该死,萨拉暗想。‘嘀’声响起。“拜托,艾米丽,如果在家就接电话吧。我打电话来看看你复习得怎么样了,艾米丽?你在吗……?”
没人应答。萨拉猛地挂断电话,可是马上就后悔这么做了。这里可不是萨拉发脾气的理想场所,因为她还头戴假发套,站在法庭外的石阶上,冲着手机大发雷霆。这恰恰被旁边的一名警察、一个偷车贼还有他的事务律师都喜滋滋地尽收眼底。萨拉一上午都没有收到艾米丽的音信。

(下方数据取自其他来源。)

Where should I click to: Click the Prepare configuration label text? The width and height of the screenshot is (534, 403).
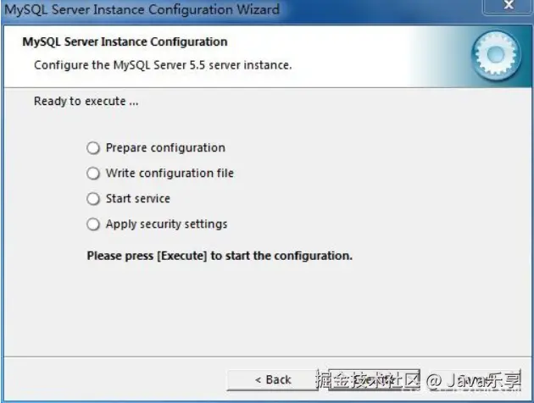165,148
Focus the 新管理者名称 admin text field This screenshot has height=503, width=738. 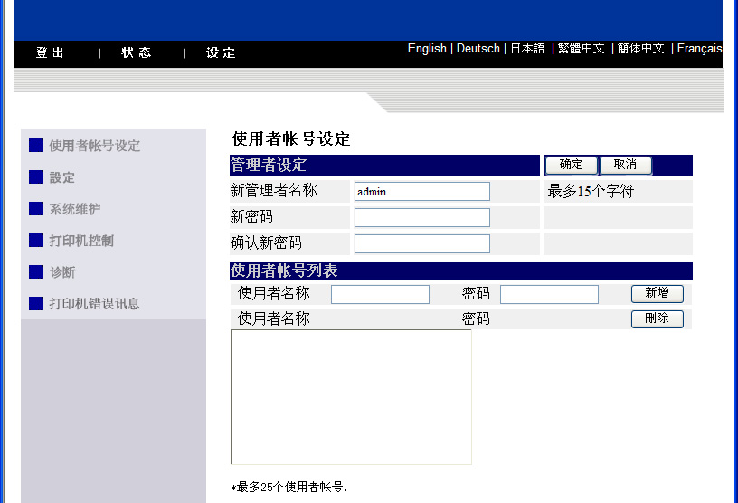coord(421,192)
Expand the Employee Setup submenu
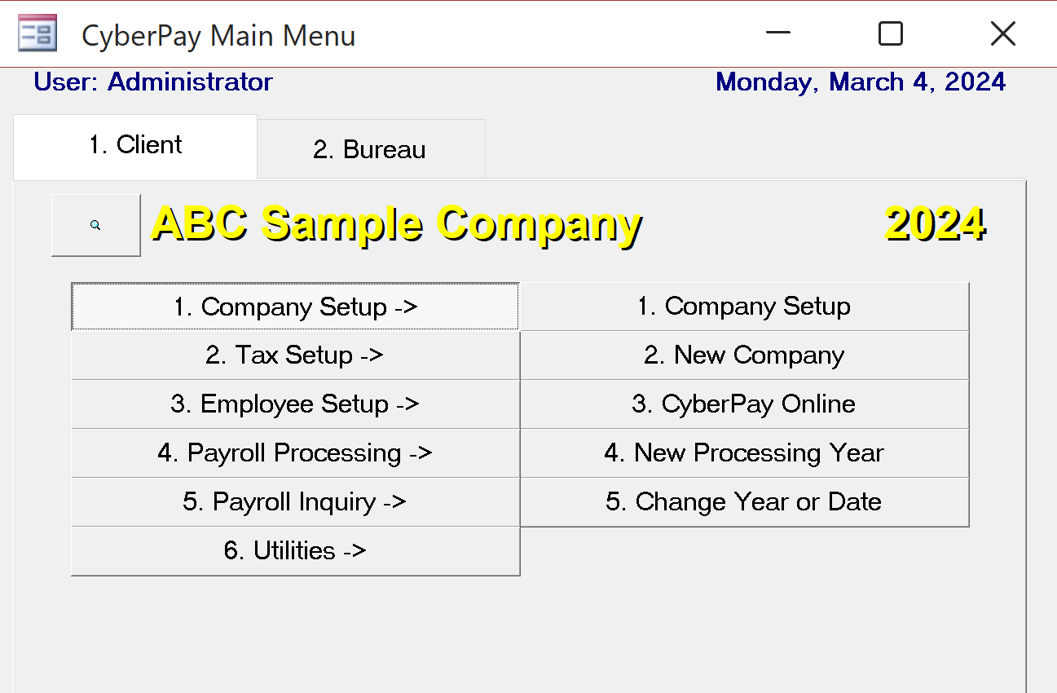This screenshot has width=1057, height=693. click(x=295, y=404)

这丫头跑到哪儿去了?早上还煞有介事地嚷嚷着要在家里复习功课,结果现在却不见人影。
萨拉拨了鲍勃的电话号码,说服了电话那头爱管闲事的学校秘书,请她跑一趟学校食堂,把鲍勃找回来。3分钟之后,萨拉听到了鲍勃上气不接下气的回音,一听就是跑着来的。“萨拉?我在这儿——怎么回事?”
“今天上午艾米丽给你打电话了吗?”
“没有,怎么了?”
“我刚往家打电话,没人接,只有自动答录机的声音。”
“那就留言呗。她也许出去买巧克力棒了,给大脑补充营养。”
“她本来是要复习功课的,鲍勃,哪有人在糖果店学习呢。你今天早上出门的时候她看起来怎样?”

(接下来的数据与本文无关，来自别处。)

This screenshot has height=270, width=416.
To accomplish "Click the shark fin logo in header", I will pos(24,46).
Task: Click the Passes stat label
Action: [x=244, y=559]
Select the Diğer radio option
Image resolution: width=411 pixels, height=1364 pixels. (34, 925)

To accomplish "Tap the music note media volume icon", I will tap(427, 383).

“哦,照我看,马马虎虎吧。我跟她说不要担心考试,但愿你也是这么说的。”
“什么意思,但愿……鲍勃?是你今天早上让我去跟她聊聊的,我也照做了。我告诉她好好复习就肯定没问题。”
“她说你把她搞得更紧张了。不过你总是这样。可怜的孩子,她总是害怕自己不如妈妈那么优秀。要知道,你可没必要时时提醒她这一点。”
“鲍勃,我才没有那样!我也不会那么做的,你肯定清楚得很!”
“可是你的存在对她来说就是一种无形的压力,你就是个成功过度的活典范。你……”
“好吧,真是谢谢你啊,鲍勃·纽比。”萨拉把电话拿得远远的,鲍勃喋喋不休的念叨声渐渐减弱,变成了自言自语。为什么最近他总是对自己这样冷嘲热讽?萨拉百思不得其解,但觉得相当厌恶。多年以来,她的学术成就和她乖巧的女儿都是两人一直引以为豪的事,怎么一夜之间变成了鲍勃反咬她一口的武器。到底出了什么事?
无论什么原因,这里可不是解决问题的地方。那名警员站在几码开外的地方,假装自己没在偷听。那个偷车贼更夸张,干脆懒洋洋地倚在最高一级的石阶上,一边吐着烟圈,一边瞧着萨拉对着手机发火,毫不掩饰脸上的幸灾乐祸之情。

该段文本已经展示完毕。